YOUR OBJECTIVE: When you reach the line with "The image size is (515, 625)." in the data below, begin printing lines exactly, and stop once the line with "Select the green Normal status indicator" has been printed.
--*--
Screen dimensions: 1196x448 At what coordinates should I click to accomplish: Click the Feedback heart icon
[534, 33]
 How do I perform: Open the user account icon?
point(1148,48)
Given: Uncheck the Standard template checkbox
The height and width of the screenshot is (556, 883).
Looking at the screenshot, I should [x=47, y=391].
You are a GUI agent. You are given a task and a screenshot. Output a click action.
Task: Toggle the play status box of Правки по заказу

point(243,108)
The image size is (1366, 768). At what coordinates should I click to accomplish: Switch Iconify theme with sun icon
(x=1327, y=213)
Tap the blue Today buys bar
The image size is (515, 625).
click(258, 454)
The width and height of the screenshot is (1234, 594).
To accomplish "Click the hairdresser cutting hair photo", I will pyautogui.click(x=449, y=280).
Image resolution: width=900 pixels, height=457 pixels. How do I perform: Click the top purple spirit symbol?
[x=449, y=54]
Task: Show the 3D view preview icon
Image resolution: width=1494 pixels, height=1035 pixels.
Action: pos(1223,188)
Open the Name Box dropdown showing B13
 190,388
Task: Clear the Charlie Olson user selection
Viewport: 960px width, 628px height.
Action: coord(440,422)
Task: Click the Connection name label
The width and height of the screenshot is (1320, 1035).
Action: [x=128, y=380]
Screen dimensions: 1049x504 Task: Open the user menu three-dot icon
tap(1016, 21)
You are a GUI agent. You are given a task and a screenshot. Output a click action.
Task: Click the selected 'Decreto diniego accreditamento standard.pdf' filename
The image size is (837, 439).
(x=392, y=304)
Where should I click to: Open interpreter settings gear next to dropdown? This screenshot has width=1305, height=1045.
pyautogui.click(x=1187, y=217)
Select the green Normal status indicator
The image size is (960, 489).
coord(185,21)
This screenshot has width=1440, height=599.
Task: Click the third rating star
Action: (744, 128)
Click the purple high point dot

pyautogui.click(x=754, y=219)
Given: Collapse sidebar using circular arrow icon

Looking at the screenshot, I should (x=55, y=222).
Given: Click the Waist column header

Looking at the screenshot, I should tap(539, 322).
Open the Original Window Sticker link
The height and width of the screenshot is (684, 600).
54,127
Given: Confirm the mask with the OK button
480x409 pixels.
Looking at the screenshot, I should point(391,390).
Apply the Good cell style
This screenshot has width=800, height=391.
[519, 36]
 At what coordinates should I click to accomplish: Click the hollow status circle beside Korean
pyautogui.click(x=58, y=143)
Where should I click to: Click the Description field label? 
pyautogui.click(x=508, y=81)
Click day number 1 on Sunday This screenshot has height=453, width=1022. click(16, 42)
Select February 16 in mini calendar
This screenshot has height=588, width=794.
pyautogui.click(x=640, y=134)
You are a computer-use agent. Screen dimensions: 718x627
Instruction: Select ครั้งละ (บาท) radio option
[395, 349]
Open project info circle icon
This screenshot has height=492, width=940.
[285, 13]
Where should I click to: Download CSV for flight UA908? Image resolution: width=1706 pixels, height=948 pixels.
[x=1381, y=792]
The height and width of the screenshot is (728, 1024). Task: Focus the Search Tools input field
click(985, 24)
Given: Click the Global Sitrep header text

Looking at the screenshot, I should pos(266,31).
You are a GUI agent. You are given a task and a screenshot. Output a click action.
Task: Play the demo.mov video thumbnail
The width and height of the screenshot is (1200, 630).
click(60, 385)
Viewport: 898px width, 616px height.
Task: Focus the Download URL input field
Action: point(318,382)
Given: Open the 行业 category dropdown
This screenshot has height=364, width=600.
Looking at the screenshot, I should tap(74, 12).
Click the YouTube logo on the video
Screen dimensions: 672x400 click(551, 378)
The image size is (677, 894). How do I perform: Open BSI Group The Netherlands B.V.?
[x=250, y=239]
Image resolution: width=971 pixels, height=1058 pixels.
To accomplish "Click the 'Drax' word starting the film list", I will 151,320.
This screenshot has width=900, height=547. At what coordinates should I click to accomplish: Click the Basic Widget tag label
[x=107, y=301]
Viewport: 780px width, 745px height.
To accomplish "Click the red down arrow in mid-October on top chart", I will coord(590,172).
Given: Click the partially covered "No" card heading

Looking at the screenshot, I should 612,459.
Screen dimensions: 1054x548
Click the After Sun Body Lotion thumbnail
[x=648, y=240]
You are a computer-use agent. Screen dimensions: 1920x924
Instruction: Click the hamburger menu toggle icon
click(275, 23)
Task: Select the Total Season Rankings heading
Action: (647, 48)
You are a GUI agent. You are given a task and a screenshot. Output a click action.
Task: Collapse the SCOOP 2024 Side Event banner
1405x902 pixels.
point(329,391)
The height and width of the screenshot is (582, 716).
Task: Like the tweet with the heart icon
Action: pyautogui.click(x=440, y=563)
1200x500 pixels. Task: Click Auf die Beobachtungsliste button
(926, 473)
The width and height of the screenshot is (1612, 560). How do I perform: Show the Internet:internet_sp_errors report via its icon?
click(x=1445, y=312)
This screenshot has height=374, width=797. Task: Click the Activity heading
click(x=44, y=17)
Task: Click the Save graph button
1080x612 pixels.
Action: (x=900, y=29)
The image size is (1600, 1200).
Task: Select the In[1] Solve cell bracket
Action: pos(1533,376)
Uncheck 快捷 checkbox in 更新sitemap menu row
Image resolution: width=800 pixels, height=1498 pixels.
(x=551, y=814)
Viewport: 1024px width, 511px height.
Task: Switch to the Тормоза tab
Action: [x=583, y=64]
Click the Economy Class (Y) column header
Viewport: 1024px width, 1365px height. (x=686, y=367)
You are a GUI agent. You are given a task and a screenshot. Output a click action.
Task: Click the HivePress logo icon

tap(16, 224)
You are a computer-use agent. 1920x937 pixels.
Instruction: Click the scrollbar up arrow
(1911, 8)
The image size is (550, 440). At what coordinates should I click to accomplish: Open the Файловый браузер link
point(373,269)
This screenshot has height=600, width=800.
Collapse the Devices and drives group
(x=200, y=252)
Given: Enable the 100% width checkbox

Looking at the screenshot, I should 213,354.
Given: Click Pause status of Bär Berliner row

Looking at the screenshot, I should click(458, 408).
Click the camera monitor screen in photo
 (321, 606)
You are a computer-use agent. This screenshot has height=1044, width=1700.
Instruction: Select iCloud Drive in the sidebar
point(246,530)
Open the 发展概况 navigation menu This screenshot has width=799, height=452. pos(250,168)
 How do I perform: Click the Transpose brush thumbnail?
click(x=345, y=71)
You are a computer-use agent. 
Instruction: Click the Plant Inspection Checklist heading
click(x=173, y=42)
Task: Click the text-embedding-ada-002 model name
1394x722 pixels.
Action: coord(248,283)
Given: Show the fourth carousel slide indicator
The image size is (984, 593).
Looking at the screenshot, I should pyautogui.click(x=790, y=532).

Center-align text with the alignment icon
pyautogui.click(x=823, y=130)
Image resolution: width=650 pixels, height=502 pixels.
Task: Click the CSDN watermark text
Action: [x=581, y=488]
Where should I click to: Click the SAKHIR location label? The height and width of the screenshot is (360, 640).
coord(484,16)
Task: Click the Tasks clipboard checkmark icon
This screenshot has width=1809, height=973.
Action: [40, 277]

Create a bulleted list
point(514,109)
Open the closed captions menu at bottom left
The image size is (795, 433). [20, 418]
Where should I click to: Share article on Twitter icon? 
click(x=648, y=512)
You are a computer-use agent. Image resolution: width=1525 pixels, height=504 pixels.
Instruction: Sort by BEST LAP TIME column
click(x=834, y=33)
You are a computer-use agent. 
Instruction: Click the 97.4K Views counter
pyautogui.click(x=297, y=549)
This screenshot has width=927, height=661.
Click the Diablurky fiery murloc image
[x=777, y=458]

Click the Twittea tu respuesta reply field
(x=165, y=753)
--*--
REPLY TO THE TASK:
The image size is (515, 625).
click(258, 454)
The width and height of the screenshot is (1234, 594).
To accomplish "Click the hairdresser cutting hair photo", I will pyautogui.click(x=449, y=280).
Image resolution: width=900 pixels, height=457 pixels. How do I perform: Click the top purple spirit symbol?
[x=449, y=54]
Task: Show the 3D view preview icon
Image resolution: width=1494 pixels, height=1035 pixels.
Action: pos(1223,188)
Open the Name Box dropdown showing B13
 190,388
Task: Clear the Charlie Olson user selection
Viewport: 960px width, 628px height.
Action: coord(440,422)
Task: Click the Connection name label
The width and height of the screenshot is (1320, 1035).
Action: [x=128, y=380]
Screen dimensions: 1049x504 Task: Open the user menu three-dot icon
tap(1016, 21)
You are a GUI agent. You are given a task and a screenshot. Output a click action.
Task: Click the selected 'Decreto diniego accreditamento standard.pdf' filename
The image size is (837, 439).
(x=392, y=304)
Where should I click to: Open interpreter settings gear next to dropdown? This screenshot has width=1305, height=1045.
pyautogui.click(x=1187, y=217)
Select the green Normal status indicator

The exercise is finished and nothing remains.